▸ **What is needed**
Should an entry include a picture, omit the picture and still repeat everything else exactly.
------
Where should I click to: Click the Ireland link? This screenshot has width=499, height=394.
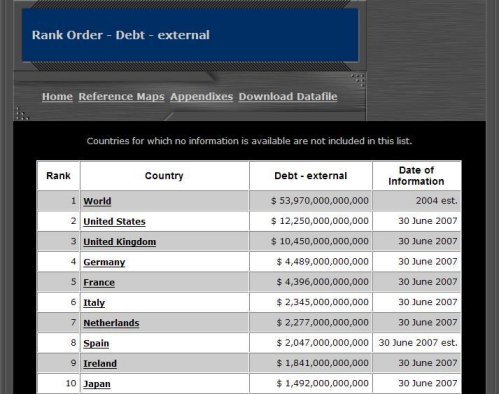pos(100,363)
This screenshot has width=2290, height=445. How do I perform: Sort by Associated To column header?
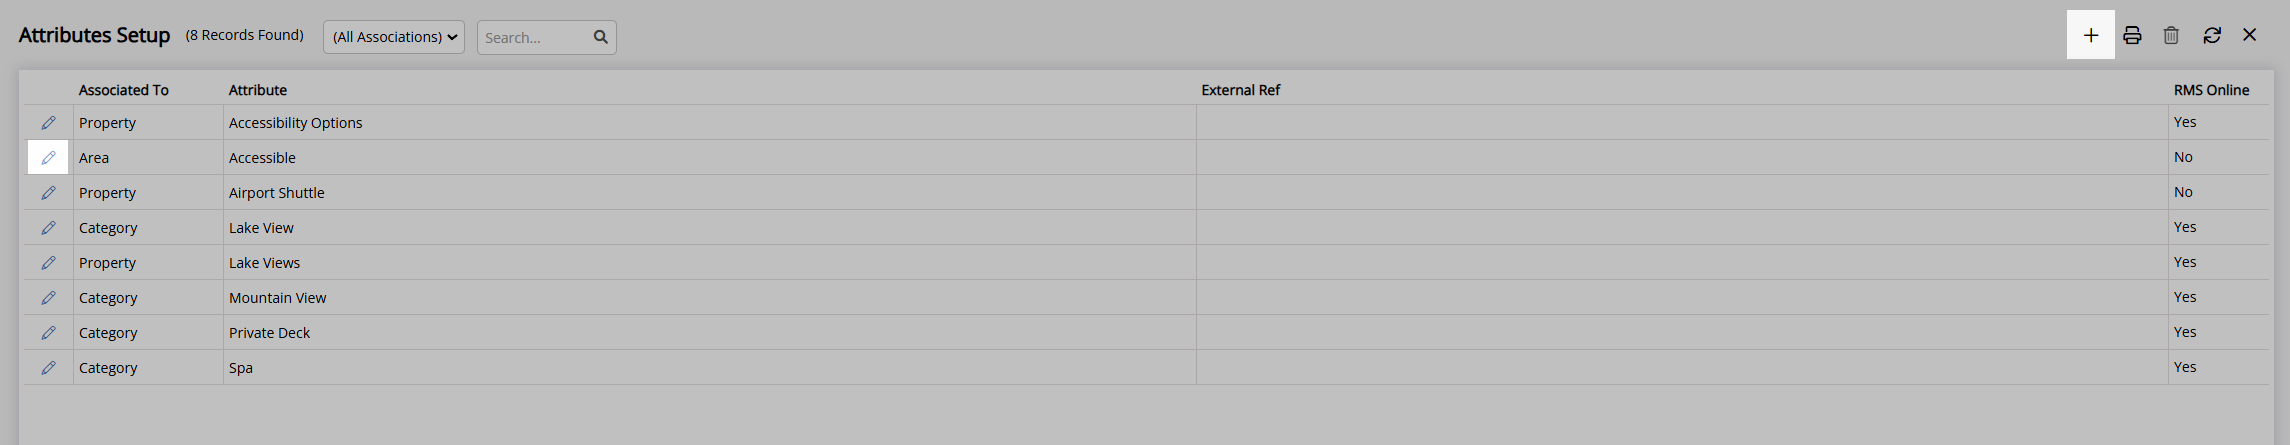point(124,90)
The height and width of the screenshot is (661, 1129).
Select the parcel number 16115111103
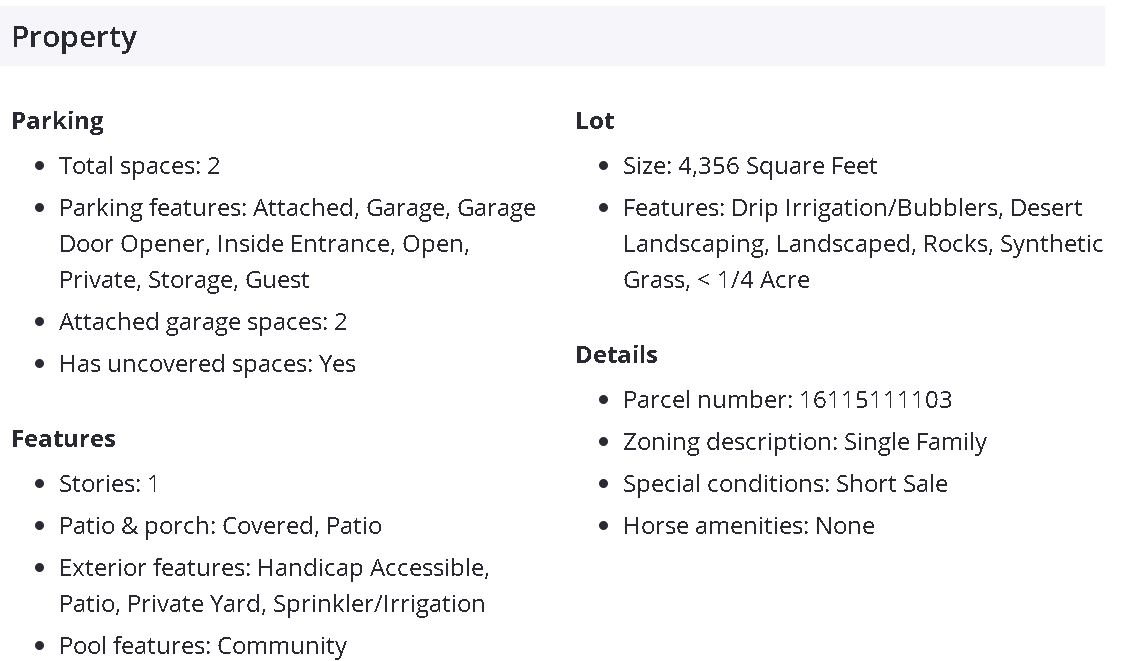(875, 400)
------
▸ **Result**
Where should I click to: Click the Ireland link? This screenshot has width=499, height=394.
pos(100,363)
This screenshot has width=2290, height=445. How do I perform: Sort by Associated To column header?
point(124,90)
The height and width of the screenshot is (661, 1129).
Select the parcel number 16115111103
(875, 400)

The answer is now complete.